Smoke escaping from the Syrian city of Ras al-Ain on Thursday, October 17, 2019.
Smoke escaping from the Syrian city of Ras al-Ain on Thursday, October 17, 2019. (© AFP / Ozan KOSE)

Return of Damascus regime

The Turko-American deal comes as the fighting raged during the day, especially in Ras al-Ain, a border town whose Syrian army and its Syrian counterparts now control nearly half, according to the OSDH.

An AFP correspondent from the Turkish side of the Ras al-Ain front has heard continuous airstrikes, artillery fire and automatic gunfire. Kurdish authorities called for a “humanitarian corridor” to evacuate civilians and wounded.
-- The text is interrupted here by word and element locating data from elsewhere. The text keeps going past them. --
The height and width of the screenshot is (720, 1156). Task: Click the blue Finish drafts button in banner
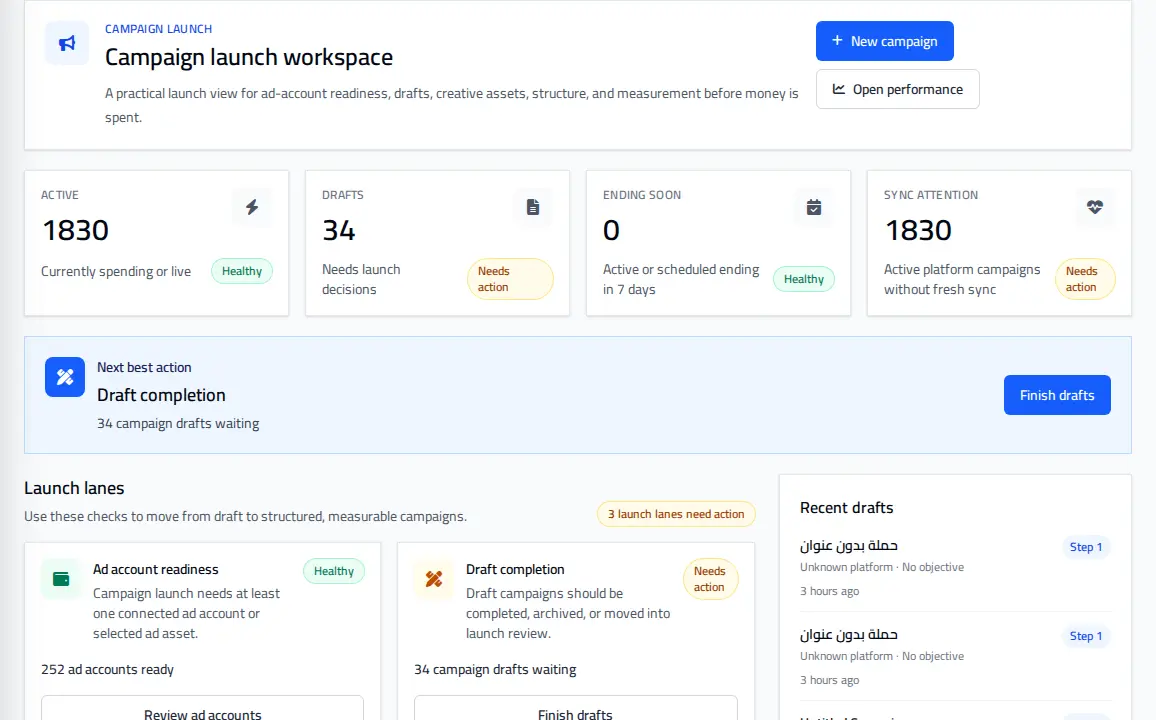coord(1057,395)
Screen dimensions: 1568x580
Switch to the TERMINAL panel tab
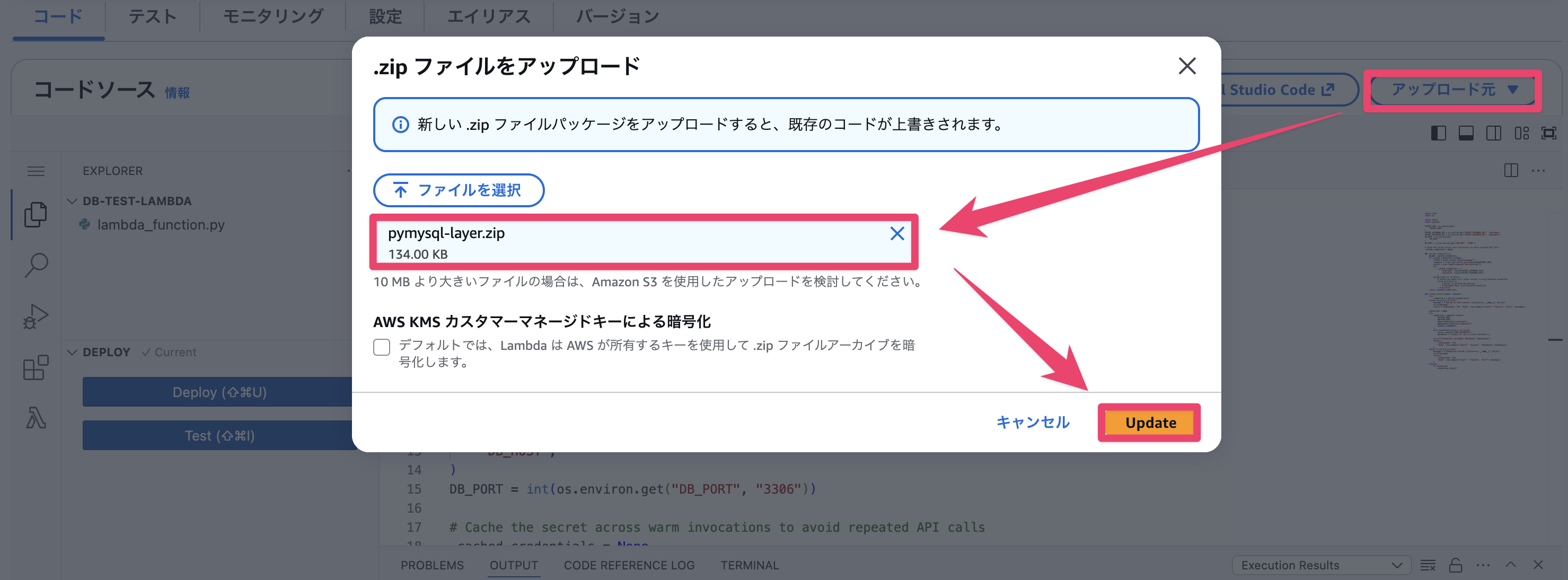coord(750,565)
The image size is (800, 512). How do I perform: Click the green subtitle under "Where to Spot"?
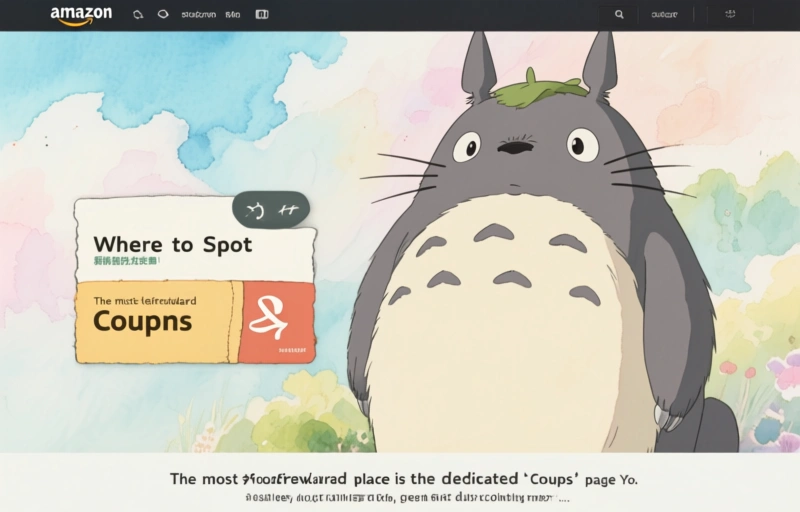click(x=126, y=262)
The pro-Ankara forces had taken Kurdish militia on 13 October from another border town, Tal Abyad.

The Turkish operation has also rebuffed the maps in northern Syria, a new epicentre of the conflict that has been tearing the country apart since 2011. In favour of an agreement with the Kurdish forces, the Damascus regime has indeed returned to regions which had been elusive for years and Moscow began to fill the void left by the withdrawal of US forces.

Syrian government forces arrive at Tal Tamr, not far from Ras al-Ain, on October 15, 2019.
Syrian government forces arrive at Tal Tamr, not far from Ras al-Ain, on October 15, 2019. (© AFP / Archives / Delil SOULEIMAN)

Eliminate Daesh

The Turkish offensive particularly worries Europeans, who fear the escape of foreign jihadists hitherto held by Kurdish forces.

At a summit in Brussels, the leaders of the European Union renewed their “condemnation of the unilateral military intervention by Turkey (…), which causes unacceptable human suffering, compromises the fight against Daesh (the State group”). Islamic Republic) and seriously threatens European security “.

According to the joint statement, Turkey and the United States have been furious “to continue efforts to eliminate ISIS in northeastern Syria” and to coordinate on the topic of “detention centres” of jihadists.

Taking advantage of the withdrawal of the Americans, and in order to avoid a major confrontation between the Damascus forces and the Turkish military, the Russian military police conduct patrols in the sector of Minbej, according to Moscow. The Turkish president will meet his Russian counterpart Vladimir Putin on October 22.